* _Your objective_:
Please return every line from the entries that has the string "computer" in it.

Saved entries
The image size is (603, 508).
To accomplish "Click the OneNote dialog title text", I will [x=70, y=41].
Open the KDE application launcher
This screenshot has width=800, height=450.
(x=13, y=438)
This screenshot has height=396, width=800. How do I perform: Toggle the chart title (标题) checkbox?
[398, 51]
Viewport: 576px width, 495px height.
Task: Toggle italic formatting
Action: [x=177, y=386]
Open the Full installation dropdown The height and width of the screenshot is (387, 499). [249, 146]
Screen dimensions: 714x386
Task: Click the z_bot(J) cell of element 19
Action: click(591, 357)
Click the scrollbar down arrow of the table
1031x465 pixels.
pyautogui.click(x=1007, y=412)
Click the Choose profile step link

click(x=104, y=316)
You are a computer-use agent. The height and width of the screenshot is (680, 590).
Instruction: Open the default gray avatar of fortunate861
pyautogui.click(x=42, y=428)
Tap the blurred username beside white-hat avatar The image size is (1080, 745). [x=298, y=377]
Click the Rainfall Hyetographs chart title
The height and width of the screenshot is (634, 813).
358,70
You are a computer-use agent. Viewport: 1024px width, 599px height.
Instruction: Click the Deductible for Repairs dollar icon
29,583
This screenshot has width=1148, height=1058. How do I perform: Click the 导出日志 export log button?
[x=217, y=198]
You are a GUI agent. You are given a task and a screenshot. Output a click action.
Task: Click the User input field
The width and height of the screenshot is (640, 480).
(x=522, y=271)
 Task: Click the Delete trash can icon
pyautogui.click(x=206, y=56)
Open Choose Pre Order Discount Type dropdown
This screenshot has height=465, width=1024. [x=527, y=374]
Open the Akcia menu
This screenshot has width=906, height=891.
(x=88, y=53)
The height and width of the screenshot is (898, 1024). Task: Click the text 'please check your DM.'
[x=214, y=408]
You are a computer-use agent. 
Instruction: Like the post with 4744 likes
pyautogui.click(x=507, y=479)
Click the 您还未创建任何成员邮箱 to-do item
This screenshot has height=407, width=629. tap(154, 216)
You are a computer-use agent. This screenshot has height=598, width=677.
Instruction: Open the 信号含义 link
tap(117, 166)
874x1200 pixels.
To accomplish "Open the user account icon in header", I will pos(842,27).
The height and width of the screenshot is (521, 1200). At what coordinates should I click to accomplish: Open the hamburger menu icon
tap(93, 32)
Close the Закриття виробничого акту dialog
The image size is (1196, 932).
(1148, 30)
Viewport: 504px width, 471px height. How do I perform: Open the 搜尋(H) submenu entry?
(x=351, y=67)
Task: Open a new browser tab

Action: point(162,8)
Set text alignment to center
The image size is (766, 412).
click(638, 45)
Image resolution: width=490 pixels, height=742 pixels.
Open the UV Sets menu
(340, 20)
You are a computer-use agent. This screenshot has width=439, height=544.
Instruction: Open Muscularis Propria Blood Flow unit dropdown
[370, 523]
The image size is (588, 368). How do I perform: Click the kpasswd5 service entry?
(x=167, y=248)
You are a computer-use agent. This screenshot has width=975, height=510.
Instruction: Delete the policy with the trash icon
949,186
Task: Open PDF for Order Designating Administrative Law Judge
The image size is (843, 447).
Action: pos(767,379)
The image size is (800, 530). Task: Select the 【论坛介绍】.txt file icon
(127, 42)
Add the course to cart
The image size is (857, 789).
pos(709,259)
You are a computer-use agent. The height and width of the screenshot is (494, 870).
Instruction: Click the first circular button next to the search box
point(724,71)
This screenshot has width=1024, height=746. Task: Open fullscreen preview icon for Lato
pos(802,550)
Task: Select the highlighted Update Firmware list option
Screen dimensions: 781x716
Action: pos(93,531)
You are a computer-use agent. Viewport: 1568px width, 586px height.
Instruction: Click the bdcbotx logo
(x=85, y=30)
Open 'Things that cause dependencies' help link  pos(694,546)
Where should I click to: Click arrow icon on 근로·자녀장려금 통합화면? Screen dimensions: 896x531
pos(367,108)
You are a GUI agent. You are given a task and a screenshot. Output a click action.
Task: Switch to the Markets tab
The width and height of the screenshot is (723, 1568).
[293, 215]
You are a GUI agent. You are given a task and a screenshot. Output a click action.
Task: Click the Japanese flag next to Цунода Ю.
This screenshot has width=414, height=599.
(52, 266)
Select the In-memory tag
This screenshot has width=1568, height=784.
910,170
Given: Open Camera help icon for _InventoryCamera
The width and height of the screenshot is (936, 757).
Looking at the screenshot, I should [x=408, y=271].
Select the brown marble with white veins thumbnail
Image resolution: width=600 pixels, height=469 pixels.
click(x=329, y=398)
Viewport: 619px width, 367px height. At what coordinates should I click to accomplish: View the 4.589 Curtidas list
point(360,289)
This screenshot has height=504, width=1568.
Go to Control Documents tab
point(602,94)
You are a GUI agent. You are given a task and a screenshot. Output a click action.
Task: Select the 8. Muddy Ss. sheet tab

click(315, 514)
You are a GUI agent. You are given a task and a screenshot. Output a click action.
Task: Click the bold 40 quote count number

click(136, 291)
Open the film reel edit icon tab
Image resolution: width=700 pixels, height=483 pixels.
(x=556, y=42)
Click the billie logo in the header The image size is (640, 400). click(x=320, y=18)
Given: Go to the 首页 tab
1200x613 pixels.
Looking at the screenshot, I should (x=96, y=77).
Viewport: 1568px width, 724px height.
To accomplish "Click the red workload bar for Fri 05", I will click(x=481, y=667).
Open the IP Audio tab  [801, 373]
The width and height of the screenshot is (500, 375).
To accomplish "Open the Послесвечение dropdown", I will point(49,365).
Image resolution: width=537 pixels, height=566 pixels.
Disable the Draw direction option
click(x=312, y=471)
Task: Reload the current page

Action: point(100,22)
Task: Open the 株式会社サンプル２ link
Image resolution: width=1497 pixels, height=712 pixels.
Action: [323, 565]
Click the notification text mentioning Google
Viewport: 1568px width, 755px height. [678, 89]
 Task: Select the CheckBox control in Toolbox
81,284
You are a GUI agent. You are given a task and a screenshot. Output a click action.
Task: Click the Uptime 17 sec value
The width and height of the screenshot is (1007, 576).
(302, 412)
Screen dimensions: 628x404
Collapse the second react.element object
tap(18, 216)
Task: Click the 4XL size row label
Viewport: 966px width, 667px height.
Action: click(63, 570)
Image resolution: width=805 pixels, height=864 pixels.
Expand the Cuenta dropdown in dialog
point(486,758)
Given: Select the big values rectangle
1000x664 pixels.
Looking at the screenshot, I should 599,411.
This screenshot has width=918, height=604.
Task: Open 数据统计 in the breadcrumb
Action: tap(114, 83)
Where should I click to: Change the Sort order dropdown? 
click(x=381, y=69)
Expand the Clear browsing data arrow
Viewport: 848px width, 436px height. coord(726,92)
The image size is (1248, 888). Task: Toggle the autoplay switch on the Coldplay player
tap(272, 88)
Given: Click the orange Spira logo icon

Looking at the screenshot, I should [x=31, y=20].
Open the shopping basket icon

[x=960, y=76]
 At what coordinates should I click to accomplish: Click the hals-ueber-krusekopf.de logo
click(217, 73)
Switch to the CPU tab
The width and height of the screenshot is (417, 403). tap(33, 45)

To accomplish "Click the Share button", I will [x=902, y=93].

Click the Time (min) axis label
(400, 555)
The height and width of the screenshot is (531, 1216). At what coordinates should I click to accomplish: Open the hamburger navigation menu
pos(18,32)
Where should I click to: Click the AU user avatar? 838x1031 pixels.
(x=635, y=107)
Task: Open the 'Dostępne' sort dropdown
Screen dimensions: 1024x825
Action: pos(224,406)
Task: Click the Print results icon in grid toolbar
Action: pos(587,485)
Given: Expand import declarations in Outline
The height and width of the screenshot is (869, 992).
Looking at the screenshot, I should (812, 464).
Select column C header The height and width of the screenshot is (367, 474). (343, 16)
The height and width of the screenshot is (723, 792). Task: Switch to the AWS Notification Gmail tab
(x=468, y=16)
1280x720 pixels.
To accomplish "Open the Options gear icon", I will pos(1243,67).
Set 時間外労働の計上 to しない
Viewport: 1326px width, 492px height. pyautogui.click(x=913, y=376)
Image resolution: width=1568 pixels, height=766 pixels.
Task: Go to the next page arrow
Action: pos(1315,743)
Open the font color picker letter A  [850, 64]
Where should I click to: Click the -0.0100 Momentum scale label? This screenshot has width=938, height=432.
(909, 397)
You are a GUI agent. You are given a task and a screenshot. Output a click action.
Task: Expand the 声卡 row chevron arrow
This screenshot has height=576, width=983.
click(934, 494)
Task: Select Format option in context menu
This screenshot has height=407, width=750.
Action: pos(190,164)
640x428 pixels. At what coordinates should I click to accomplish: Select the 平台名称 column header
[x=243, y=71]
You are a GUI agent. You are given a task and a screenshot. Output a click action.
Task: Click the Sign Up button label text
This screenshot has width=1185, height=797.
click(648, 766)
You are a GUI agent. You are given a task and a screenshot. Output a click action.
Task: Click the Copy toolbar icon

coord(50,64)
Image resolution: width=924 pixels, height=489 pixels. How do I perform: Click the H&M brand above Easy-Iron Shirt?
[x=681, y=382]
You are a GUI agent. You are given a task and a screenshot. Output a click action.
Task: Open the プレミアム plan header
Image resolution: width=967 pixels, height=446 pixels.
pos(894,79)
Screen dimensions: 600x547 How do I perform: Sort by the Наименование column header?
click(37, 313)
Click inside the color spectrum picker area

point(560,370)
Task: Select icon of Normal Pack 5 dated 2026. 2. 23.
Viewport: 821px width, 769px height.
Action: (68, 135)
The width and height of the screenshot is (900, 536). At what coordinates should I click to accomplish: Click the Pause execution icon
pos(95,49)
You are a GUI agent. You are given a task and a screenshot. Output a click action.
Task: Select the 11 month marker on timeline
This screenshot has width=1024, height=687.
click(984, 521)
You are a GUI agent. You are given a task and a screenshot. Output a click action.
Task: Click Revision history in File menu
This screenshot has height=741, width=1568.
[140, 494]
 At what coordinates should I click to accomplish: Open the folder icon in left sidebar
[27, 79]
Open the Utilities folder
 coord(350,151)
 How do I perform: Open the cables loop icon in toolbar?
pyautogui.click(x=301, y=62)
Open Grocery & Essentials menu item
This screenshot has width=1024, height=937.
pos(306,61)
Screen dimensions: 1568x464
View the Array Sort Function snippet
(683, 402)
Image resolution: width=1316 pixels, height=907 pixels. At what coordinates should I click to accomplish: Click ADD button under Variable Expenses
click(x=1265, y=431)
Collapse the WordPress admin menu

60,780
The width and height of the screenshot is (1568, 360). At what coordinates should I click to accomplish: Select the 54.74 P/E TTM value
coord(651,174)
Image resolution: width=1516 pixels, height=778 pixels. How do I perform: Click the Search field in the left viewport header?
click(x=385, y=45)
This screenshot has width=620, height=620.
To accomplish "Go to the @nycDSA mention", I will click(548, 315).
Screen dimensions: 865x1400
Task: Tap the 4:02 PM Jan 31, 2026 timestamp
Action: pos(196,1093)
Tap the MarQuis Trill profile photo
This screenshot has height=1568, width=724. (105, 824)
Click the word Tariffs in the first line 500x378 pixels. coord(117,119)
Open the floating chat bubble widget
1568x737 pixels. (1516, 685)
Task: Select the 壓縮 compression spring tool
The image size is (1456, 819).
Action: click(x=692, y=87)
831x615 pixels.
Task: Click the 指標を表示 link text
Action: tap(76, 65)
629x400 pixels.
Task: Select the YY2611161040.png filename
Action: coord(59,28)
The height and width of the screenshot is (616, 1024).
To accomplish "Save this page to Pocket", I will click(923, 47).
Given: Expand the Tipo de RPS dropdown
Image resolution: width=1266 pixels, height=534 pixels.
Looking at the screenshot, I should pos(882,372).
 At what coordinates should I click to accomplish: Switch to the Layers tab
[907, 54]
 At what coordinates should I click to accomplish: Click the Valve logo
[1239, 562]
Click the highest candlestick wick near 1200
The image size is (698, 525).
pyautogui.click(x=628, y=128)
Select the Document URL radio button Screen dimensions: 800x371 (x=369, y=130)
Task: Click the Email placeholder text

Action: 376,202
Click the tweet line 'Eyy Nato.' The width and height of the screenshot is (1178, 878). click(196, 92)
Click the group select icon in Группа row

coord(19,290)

* _Reply to the exercise_:
You are a computer-use agent. The height and width of the screenshot is (680, 590).
You are a computer-use agent. Viewport: 1024px width, 599px height.
You are a computer-use agent. 
You are a computer-use agent. This screenshot has height=598, width=677.
You are a computer-use agent. This screenshot has width=439, height=544.
You are a computer-use agent. This screenshot has width=975, height=510.
You are a computer-use agent. The height and width of the screenshot is (494, 870).
You are a computer-use agent. Viewport: 1568px width, 586px height.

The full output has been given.